A few generalizations may be made concerning a public university’s ability to restrict artistic expression on its campus, though it must be kept in mind that the Supreme Court has never directly addressed the issue.
The deciding issue is often whether the art or performance is shown in a place that is generally considered a “public forum,” or if the school has placed certain content-based restrictions on what may be displayed. If the art is shown in a location in which the public has previously been invited to speak or present artwork, then anything that does not violate the local standards of obscenity will be protected under the First Amendment.
If the display area is not a public forum, however, some courts have held that the school may place reasonable restrictions on the subject matter of the exhibits, though not on the artist’s viewpoint.
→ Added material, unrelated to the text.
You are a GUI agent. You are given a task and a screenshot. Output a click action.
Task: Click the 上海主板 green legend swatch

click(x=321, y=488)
For example, they may ban art portraying athletics in general, but may not ban art that exalts only athletes of a particular race. In this way the institution retains a measure of control over its campus but is prevented from discriminating against pieces of art because of their viewpoint or, potentially, because they evoke a negative reaction from some observers.
Plays and movie showings are afforded some extra protections from censorship because they are not generally shown in broad view of passersby, but rather in closed settings for audiences that want to be there. Displays of visual art, which are sometimes in plain view of the public, are subject to different rules.
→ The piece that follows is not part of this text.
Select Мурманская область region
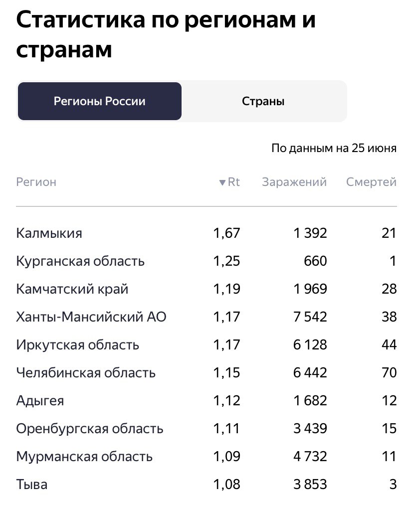The height and width of the screenshot is (506, 413). 84,457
Political speech in any form is particularly protected by the First Amendment. As a result, unless a school has placed a prohibition on political expression in a certain location, art that contains any element that may be construed as a political message (such as an exhibit at the Art Institute of Chicago in which observers were encouraged to step on an American flag), will be all but immune from censorship.
Works that involve racial or sexual themes, however, may be subject to relocation or removal. In Lahme v. University of Southwestern Louisiana, a 1997 state case in which a sculpture bearing obscenities and racial epithets was placed on a college campus near an elementary school, the Louisiana Court of Appeals found that it was not a violation of the artist’s freedom of expression for the sculpture to be moved to a different, less-visible part of the campus, so long as the work was not completely removed. While not affording artistic expression the same protections as verbal speech, the court recognized that the right of an individual to communicate his or her point of view does not end with the spoken word.
Courts have generally decided in favor of university officials’ right to remove or relocate art exhibits. In Piarowski v. Illinois Community College (1985), the 7th U.S. Circuit Court of Appeals considered a state college's decision to relocate a controversial art exhibit from a prominent ground-floor gallery to a less prominent fourth-floor space. Given that the gallery was not generally open to the public, the court decided that the gallery was not a public forum for First Amendment purposes. Furthermore, the court concluded that "relocation is not suppression” and the college's decision did not violate the artist's First Amendment rights.
Similarly, in the 1970 case Close v. Lederle, the 1st U.S. Circuit Court of Appeals reversed a lower court's finding of a First Amendment violation when a state university removed a controversial art exhibit from a display corridor. The exhibit included nude paintings of men and women with very detailed genitalia. Though the corridor was regularly open to the public, unlike the gallery in Piarowski, the court weighed the interests of the artists against the interests of the public, which included children, who walked the corridor daily. The court reasoned that there was no suggestion that the artist sought to express any political or social views in his art, making his constitutional interests minimal.
The U.S. Supreme Court refused to hear either case.